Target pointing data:
○ ○ ○ ○ ○
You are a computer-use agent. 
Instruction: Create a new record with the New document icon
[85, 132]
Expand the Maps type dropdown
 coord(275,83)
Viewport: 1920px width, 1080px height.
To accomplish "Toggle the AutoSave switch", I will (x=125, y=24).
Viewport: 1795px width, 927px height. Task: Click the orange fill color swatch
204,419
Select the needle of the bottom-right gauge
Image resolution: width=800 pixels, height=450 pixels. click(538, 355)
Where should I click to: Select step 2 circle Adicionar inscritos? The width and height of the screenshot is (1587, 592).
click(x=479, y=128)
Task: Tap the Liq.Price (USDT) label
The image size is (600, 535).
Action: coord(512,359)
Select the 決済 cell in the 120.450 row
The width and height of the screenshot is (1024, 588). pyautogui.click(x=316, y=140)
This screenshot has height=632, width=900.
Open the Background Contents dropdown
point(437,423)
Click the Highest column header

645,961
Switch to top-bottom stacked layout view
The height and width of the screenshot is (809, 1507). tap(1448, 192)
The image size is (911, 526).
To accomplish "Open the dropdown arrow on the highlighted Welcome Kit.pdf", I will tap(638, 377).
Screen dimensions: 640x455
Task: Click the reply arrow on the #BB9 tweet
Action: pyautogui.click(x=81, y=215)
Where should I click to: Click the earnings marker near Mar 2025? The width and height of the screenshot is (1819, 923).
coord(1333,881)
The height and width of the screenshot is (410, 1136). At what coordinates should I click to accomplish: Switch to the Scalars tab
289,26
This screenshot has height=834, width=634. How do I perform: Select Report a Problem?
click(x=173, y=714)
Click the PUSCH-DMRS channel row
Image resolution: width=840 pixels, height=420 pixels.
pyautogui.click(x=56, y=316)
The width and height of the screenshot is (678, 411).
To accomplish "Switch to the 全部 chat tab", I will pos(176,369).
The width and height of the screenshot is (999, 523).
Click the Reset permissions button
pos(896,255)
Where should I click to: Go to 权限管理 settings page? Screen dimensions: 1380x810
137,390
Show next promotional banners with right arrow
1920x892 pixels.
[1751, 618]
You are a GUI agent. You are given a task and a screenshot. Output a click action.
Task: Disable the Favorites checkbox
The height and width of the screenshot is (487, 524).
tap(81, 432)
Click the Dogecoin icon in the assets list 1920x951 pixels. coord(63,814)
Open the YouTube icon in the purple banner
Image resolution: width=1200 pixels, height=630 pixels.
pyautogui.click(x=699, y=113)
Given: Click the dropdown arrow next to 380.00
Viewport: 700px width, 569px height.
○ ○ ○ ○ ○
Print the listing above again, line for line, with no changes.

== TASK OUTPUT ==
You are a computer-use agent. 
Instruction: Create a new record with the New document icon
[85, 132]
Expand the Maps type dropdown
 coord(275,83)
Viewport: 1920px width, 1080px height.
To accomplish "Toggle the AutoSave switch", I will (x=125, y=24).
Viewport: 1795px width, 927px height. Task: Click the orange fill color swatch
204,419
Select the needle of the bottom-right gauge
Image resolution: width=800 pixels, height=450 pixels. click(538, 355)
Where should I click to: Select step 2 circle Adicionar inscritos? The width and height of the screenshot is (1587, 592).
click(x=479, y=128)
Task: Tap the Liq.Price (USDT) label
The image size is (600, 535).
Action: coord(512,359)
Select the 決済 cell in the 120.450 row
The width and height of the screenshot is (1024, 588). pyautogui.click(x=316, y=140)
This screenshot has height=632, width=900.
Open the Background Contents dropdown
point(437,423)
Click the Highest column header

645,961
Switch to top-bottom stacked layout view
The height and width of the screenshot is (809, 1507). tap(1448, 192)
The image size is (911, 526).
To accomplish "Open the dropdown arrow on the highlighted Welcome Kit.pdf", I will tap(638, 377).
Screen dimensions: 640x455
Task: Click the reply arrow on the #BB9 tweet
Action: pyautogui.click(x=81, y=215)
Where should I click to: Click the earnings marker near Mar 2025? The width and height of the screenshot is (1819, 923).
coord(1333,881)
The height and width of the screenshot is (410, 1136). At what coordinates should I click to accomplish: Switch to the Scalars tab
289,26
This screenshot has height=834, width=634. How do I perform: Select Report a Problem?
click(x=173, y=714)
Click the PUSCH-DMRS channel row
Image resolution: width=840 pixels, height=420 pixels.
pyautogui.click(x=56, y=316)
The width and height of the screenshot is (678, 411).
To accomplish "Switch to the 全部 chat tab", I will pos(176,369).
The width and height of the screenshot is (999, 523).
Click the Reset permissions button
pos(896,255)
Where should I click to: Go to 权限管理 settings page? Screen dimensions: 1380x810
137,390
Show next promotional banners with right arrow
1920x892 pixels.
[1751, 618]
You are a GUI agent. You are given a task and a screenshot. Output a click action.
Task: Disable the Favorites checkbox
The height and width of the screenshot is (487, 524).
tap(81, 432)
Click the Dogecoin icon in the assets list 1920x951 pixels. coord(63,814)
Open the YouTube icon in the purple banner
Image resolution: width=1200 pixels, height=630 pixels.
pyautogui.click(x=699, y=113)
Given: Click the dropdown arrow next to 380.00
Viewport: 700px width, 569px height.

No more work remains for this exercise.